DATA FOR PROCESSING:
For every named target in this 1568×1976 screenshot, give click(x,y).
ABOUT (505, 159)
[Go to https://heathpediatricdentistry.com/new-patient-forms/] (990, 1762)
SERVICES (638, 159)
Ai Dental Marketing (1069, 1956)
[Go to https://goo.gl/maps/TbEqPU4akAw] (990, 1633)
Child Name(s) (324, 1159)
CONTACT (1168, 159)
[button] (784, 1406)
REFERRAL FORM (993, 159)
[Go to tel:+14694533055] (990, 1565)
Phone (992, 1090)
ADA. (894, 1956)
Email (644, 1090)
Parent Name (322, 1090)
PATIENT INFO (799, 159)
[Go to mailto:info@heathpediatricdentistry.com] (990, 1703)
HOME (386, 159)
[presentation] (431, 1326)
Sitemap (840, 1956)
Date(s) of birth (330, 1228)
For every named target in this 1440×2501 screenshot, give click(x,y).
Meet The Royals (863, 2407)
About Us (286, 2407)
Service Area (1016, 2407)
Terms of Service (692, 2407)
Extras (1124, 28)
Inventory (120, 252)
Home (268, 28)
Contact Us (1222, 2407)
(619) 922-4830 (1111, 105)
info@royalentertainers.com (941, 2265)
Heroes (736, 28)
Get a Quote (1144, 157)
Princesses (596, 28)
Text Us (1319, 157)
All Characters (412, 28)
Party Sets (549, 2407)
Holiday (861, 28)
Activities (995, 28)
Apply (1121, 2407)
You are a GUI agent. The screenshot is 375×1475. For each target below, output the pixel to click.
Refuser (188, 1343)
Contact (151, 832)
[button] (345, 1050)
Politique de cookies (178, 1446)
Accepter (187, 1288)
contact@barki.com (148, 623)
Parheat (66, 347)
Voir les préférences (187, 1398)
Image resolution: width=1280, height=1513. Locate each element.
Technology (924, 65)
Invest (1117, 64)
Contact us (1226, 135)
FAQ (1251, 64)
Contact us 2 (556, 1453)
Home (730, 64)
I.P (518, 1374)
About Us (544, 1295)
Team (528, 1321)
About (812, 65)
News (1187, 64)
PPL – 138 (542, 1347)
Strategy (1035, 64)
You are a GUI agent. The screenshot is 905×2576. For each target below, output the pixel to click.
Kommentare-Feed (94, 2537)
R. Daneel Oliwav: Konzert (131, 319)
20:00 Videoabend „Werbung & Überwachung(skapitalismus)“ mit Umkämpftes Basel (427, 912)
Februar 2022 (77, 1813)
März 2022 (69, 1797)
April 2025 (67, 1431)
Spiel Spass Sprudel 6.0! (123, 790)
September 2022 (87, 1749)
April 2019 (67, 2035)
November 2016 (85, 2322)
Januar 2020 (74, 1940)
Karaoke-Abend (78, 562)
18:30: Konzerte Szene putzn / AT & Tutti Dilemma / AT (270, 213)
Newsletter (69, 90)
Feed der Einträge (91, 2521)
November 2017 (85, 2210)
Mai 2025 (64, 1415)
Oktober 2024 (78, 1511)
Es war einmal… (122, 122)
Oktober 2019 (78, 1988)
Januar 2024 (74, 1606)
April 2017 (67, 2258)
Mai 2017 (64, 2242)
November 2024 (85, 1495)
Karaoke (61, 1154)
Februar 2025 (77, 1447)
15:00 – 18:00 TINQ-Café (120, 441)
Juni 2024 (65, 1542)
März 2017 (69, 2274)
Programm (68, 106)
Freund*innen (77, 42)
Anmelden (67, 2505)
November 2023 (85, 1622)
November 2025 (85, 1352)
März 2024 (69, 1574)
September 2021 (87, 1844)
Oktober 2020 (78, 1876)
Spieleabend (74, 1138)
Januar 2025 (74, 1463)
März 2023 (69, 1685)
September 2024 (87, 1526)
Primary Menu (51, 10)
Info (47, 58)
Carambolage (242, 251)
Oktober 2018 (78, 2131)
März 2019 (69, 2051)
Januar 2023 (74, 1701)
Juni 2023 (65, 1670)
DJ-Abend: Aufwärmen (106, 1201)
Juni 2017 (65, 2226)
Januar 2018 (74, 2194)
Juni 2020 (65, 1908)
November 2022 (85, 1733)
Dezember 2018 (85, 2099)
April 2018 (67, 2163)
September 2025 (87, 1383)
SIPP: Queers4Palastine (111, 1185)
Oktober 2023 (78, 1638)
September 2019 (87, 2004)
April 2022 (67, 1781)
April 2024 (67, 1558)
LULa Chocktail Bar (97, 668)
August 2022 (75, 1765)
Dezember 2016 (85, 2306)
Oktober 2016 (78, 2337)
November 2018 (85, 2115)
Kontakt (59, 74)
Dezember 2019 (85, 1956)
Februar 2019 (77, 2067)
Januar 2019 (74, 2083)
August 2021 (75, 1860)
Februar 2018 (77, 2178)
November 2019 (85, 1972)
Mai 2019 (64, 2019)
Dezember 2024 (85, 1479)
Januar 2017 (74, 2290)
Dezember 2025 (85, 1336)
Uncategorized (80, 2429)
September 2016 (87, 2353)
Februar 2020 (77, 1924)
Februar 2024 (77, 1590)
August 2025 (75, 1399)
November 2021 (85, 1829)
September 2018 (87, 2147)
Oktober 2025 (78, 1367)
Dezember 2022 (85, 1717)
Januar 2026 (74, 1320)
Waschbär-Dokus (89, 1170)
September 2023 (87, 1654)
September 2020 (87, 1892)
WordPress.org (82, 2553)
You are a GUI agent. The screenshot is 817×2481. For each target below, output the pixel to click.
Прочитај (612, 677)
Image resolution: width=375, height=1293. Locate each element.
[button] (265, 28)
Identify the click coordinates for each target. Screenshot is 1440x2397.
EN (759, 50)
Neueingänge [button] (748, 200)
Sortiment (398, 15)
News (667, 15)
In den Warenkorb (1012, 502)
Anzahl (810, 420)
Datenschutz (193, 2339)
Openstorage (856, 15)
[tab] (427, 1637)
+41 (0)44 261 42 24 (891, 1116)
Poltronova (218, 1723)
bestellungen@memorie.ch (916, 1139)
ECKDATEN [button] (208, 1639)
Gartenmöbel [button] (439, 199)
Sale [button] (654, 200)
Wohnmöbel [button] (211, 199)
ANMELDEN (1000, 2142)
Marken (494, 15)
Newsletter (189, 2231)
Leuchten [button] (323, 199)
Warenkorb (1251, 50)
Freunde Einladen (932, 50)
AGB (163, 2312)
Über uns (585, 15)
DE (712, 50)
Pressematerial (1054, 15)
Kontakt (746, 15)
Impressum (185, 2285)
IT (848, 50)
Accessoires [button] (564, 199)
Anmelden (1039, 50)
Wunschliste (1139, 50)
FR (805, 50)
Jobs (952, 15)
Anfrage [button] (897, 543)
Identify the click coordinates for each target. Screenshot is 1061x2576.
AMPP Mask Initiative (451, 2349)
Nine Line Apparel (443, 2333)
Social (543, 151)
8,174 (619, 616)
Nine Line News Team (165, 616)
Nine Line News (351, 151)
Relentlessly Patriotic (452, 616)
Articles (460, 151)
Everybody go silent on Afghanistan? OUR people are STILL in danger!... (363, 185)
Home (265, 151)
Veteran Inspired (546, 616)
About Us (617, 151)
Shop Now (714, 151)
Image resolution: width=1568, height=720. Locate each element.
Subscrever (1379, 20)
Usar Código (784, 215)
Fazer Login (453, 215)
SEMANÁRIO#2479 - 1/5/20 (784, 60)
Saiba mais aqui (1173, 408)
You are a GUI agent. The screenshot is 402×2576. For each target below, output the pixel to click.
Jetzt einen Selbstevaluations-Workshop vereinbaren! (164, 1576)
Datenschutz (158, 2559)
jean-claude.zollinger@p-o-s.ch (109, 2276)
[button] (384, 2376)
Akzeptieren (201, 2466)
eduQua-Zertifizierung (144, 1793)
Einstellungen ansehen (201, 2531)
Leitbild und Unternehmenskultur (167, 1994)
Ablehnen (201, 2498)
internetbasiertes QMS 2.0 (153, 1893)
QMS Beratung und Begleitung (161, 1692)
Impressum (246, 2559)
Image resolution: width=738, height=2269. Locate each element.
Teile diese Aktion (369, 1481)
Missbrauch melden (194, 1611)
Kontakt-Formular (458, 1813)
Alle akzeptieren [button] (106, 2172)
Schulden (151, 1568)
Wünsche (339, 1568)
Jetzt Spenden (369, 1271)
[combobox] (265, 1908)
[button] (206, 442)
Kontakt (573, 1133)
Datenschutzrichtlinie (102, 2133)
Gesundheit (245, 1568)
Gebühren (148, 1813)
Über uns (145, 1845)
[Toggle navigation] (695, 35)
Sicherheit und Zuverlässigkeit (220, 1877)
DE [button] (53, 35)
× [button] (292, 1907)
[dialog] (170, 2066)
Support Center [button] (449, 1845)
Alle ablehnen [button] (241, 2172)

EXERCISE TASK:
Please duplicate the records word for word, from their first line through the line with "Date(s) of birth (330, 1228)", including both of those lines.

WORKED SOLUTION:
For every named target in this 1568×1976 screenshot, give click(x,y).
ABOUT (505, 159)
[Go to https://heathpediatricdentistry.com/new-patient-forms/] (990, 1762)
SERVICES (638, 159)
Ai Dental Marketing (1069, 1956)
[Go to https://goo.gl/maps/TbEqPU4akAw] (990, 1633)
Child Name(s) (324, 1159)
CONTACT (1168, 159)
[button] (784, 1406)
REFERRAL FORM (993, 159)
[Go to tel:+14694533055] (990, 1565)
Phone (992, 1090)
ADA. (894, 1956)
Email (644, 1090)
Parent Name (322, 1090)
PATIENT INFO (799, 159)
[Go to mailto:info@heathpediatricdentistry.com] (990, 1703)
HOME (386, 159)
[presentation] (431, 1326)
Sitemap (840, 1956)
Date(s) of birth (330, 1228)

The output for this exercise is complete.